There are many reasons, and the root causes will doubtless be debated for years after true liberty is restored. Three events I believe are pivotal; the establishment of State-run, State funded, mandatory public ‘progressive’ education on the Prussian Model; the passage of the Amendment to allow an income tax; and the establishment of the Federal Reserve Bank, which is neither Federal, a reserve, nor a bank, as those things are defined in the common law and the Constitution. But those three events would not have happened if the people of these united States had not forgotten or been mislead about the proper functions of Government, and if they had not, in their ignorance, confused the form of Liberty with it’s substance.
We have forgotten the timeless advice of John Philpott Curran who wrote “It is the common fate of the indolent to see their rights become a prey to the active. The condition upon which God hath given liberty to man is eternal vigilance; which condition if he break, servitude is at once the consequence of his crime and the punishment of his guilt." This sentiment has been widely attributed to Jefferson and to Thomas Paine, among others, and Andrew Jackson used it, but Curran is the first to put it in print. It is curious to note that this sentiment was widely circulated during the 18th and 19th centuries, but the advent of state run public schools at the dawn of the 20th century saw a decline in this sentiment. We have not been vigilant, and the bill for our laziness is coming due.

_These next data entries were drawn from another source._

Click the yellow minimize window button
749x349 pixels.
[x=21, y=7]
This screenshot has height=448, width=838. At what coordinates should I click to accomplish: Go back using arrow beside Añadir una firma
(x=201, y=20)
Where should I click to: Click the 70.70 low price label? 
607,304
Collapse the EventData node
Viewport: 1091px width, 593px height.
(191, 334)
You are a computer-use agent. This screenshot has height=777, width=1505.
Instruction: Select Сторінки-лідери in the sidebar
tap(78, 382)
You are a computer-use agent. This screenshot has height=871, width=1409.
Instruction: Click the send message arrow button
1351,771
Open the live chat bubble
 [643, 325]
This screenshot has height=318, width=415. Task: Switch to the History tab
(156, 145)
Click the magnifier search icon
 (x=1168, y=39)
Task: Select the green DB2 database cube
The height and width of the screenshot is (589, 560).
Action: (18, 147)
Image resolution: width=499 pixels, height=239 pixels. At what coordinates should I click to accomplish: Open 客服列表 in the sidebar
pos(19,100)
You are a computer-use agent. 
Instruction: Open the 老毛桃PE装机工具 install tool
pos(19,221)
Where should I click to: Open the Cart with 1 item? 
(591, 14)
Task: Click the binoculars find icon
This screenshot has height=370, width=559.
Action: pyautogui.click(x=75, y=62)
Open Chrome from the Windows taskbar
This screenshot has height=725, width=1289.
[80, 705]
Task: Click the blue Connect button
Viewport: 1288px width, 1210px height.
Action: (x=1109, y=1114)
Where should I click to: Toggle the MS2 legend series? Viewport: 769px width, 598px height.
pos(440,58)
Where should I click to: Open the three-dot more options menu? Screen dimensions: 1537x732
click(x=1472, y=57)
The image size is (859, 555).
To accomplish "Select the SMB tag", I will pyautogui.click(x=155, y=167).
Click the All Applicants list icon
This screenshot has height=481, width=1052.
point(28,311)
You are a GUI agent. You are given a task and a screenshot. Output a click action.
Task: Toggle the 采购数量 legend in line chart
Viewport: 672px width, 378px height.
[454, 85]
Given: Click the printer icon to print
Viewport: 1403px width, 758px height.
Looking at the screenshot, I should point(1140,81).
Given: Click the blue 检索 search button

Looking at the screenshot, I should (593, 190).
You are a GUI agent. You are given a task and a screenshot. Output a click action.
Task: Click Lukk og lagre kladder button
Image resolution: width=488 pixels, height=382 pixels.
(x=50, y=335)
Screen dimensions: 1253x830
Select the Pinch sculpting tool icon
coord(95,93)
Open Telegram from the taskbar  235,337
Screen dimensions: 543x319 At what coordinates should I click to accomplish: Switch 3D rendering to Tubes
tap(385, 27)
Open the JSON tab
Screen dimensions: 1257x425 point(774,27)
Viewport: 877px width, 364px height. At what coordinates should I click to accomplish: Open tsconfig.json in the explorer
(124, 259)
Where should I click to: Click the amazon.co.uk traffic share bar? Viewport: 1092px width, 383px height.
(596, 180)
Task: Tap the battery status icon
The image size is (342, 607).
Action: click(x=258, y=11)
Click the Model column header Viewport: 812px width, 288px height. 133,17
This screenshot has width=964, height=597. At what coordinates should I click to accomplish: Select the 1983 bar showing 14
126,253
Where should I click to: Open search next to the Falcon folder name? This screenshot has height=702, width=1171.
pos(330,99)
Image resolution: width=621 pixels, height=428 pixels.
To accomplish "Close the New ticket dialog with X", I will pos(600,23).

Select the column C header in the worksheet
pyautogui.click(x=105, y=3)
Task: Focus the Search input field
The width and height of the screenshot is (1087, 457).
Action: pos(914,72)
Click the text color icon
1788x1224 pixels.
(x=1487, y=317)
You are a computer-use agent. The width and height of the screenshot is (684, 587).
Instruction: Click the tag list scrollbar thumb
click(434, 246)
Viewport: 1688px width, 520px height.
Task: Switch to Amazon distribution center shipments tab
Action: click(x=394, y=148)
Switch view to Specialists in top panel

Form does not trump substance; a tyranny cloaked in pleasing attire, wrapped in sentiment, is no less evil. The Soviet Union had a constitution. So did Nazi Germany. Look to the substance behind the paper, and you will not be so often deceived. Whenever examining a government’s actions, ask yourself “Where does the government get this power? Has the government been given the right to do this?” If the answer is no, then one ought to oppose such government action, no matter how laudable the ostensible cause or reason. We must each, as free people, jealously guard our freedoms, if the substance of Freedom is to support the Forms we all hold dear.